Parsing Serial Data on the Fly: From Raw Sensor Rows to Engineering Units
Raw serial output is easy to print and hard to trust later. A line like A0=621 temp=24.7 looks readable during debugging, but it becomes awkward when you need a clean CSV, live chart, or repeatable calibration workflow.
The better pattern is to separate three jobs:
- Firmware collects raw measurements and prints structured rows.
- The workstation parses rows into named columns.
- Calibration math converts raw values into engineering units while preserving the original data.
That keeps firmware simple and makes bench data easier to audit.

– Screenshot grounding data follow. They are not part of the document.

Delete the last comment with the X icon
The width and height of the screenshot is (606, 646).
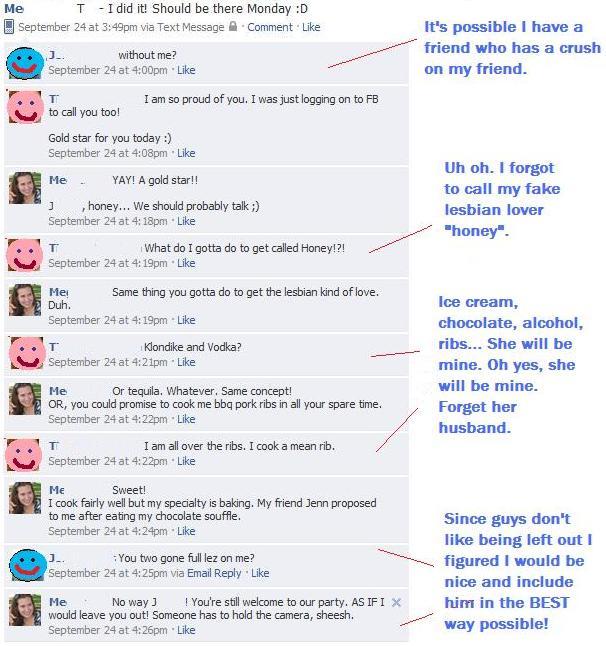396,603
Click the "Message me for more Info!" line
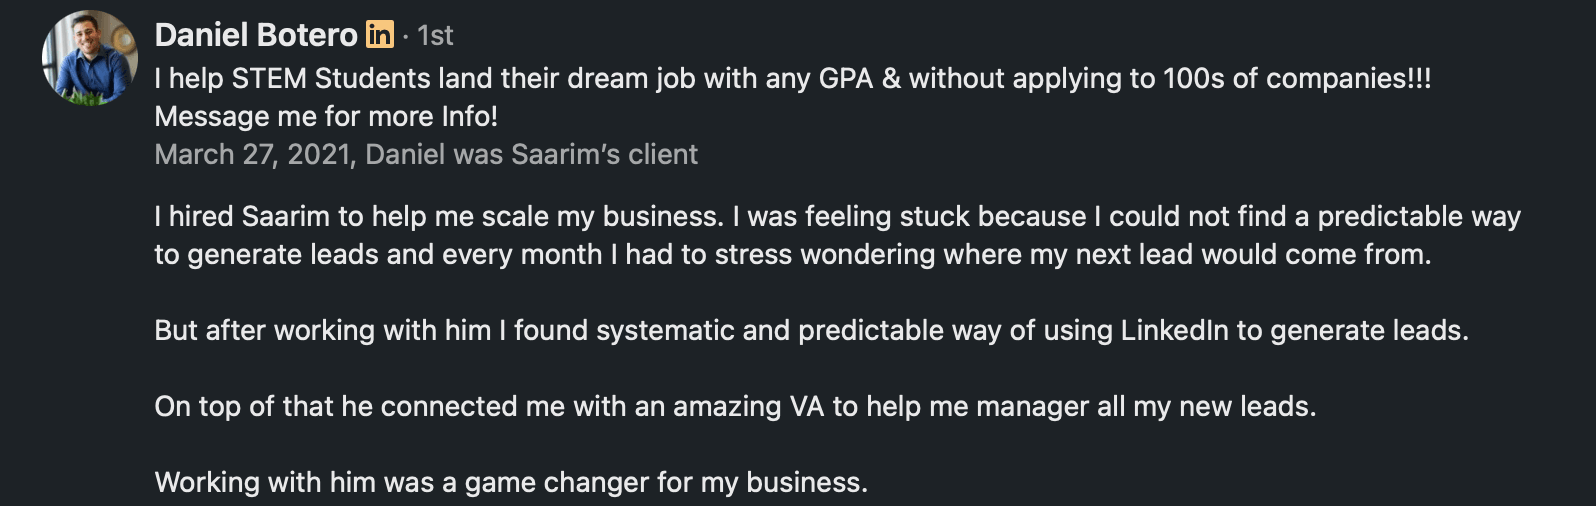Image resolution: width=1596 pixels, height=506 pixels. tap(326, 116)

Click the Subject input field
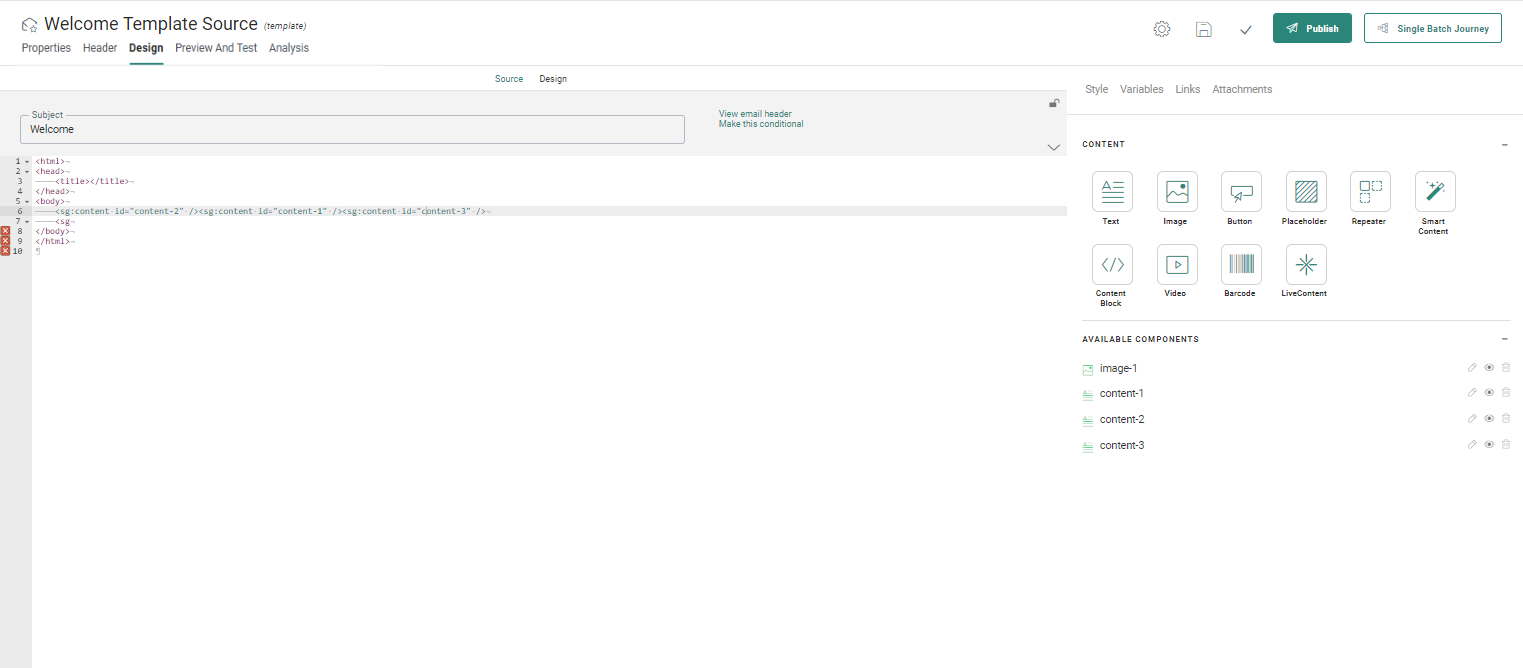click(x=352, y=129)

Start with a Parseable Serial Contract
Treat the serial line as a tiny data contract. Every row should have the same delimiter, field order, and meaning.
Good:
time_ms,raw_adc,pressure_counts,temp_counts
1000,621,18442,2031
2000,622,18445,2033
3000,623,18448,2034
Risky:
Time 1000 ms: raw=621 pressure is 18442 and temp is 2031
The risky version is nice for a human watching a terminal. The structured version is better for a logger, parser, graph, or spreadsheet.
Choose a Delimiter Deliberately
| Delimiter | Good for | Watch out for |
|---|---|---|
| Comma | CSV and Excel workflows | Do not include commas inside labels. |
| Tab | Human-readable columns | Some terminal tools hide tabs poorly. |
| Semicolon | Locales where comma is decimal separator | Must configure import tools correctly. |
| JSON lines | Complex nested data | Heavier firmware and parser requirements. |
For most Arduino and ESP32 sensor logging, comma-separated rows are the simplest choice.

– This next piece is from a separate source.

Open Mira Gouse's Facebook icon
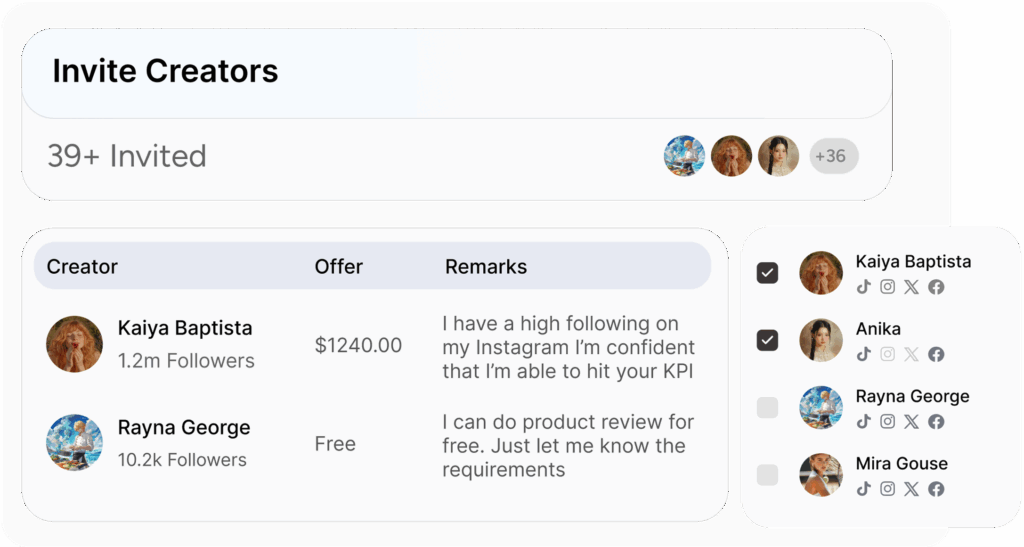Image resolution: width=1024 pixels, height=547 pixels. click(x=936, y=489)
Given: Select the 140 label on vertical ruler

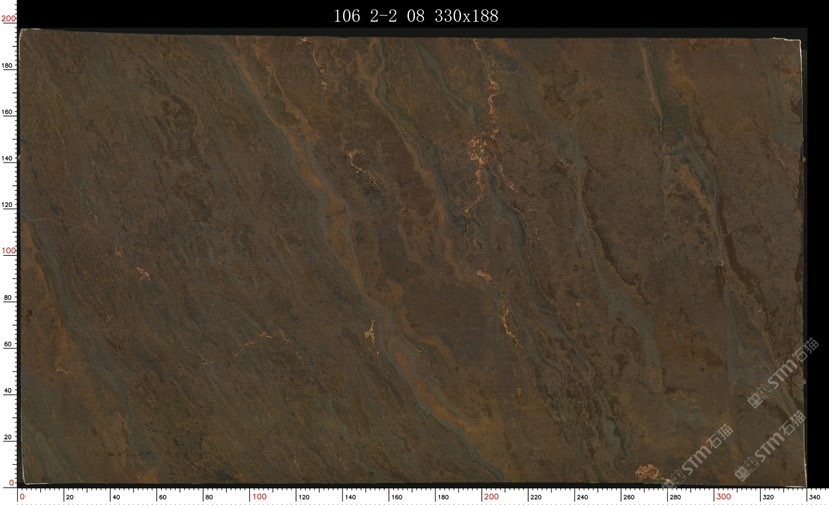Looking at the screenshot, I should pos(8,158).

Keep Raw Data in the Stream
It is tempting to print only final values:
Serial.println(tempC);
That is easy until you discover the calibration was wrong. If the raw ADC count or resistance was never logged, the run may be impossible to repair.
Prefer:
Serial.print(millis());
Serial.print(",");
Serial.print(rawAdc);
Serial.print(",");
Serial.println(resistanceOhm, 2);
Then calculate temperature on the workstation:
time_ms,raw_adc,resistance_ohm,temp_c
1000,621,15443.21,17.82
2000,622,15478.18,17.76
3000,623,15513.25,17.70
This gives you both the measurement and the interpretation.
Why Not Put All Calibration in Firmware?
Firmware calibration can be the right answer for production devices. For bench testing and sensor characterization, it creates friction.
| Firmware calibration issue | Bench impact |
|---|---|
| Recompile for every coefficient change | Slows down iteration. |
| Floating-point math on small MCUs | Can affect loop timing. |
| Only final values are logged | Bad math can ruin a run. |
| Formula changes are buried in code history | Harder for teammates to reproduce. |
A practical compromise is to log raw values and apply calibration live on the computer.
Live Parsing Workflow in DaqSense
DaqSense is designed around this workflow:
- Connect to the serial port.
- Set the delimiter, such as comma.
- Watch incoming rows split into columns.
- Name the columns.
- Add derived or calibrated columns.
- Record raw and calculated values to CSV.
Example input:
1000,621,15443.21
Parser columns:
| Column | Meaning |
|---|---|
time_ms |
Device timestamp |
raw_adc |
ADC count from the microcontroller |
resistance_ohm |
Thermistor resistance |
Derived output:
| Column | Formula type |
|---|---|
temp_c |
Steinhart-Hart |
voltage_v |
Linear scale from ADC |
pressure_psi |
Sensor slope and offset |
Handle Malformed Lines Explicitly
Real serial streams are messy. Boot messages, debug prints, and partial lines happen.
Common examples:
ets Jul 29 2019 12:21:46
1000,621,15443.21
debug: heater on
2000,622,15478.18
A good parser should make malformed rows visible and avoid mixing them into numeric columns. For firmware, keep debug messages separate when possible. For logging, preserve the raw stream so you can explain any skipped rows later.
A Simple Firmware Pattern
void setup() {
Serial.begin(115200);
Serial.println("time_ms,raw_adc,resistance_ohm");
}
void loop() {
int rawAdc = analogRead(A0);
float resistanceOhm = 10000.0 * rawAdc / (1023.0 - rawAdc);
Serial.print(millis());
Serial.print(",");
Serial.print(rawAdc);
Serial.print(",");
Serial.println(resistanceOhm, 2);
delay(1000);
}
That firmware is intentionally boring. Boring serial output is easier to parse, calibrate, record, and defend when someone asks where a number came from.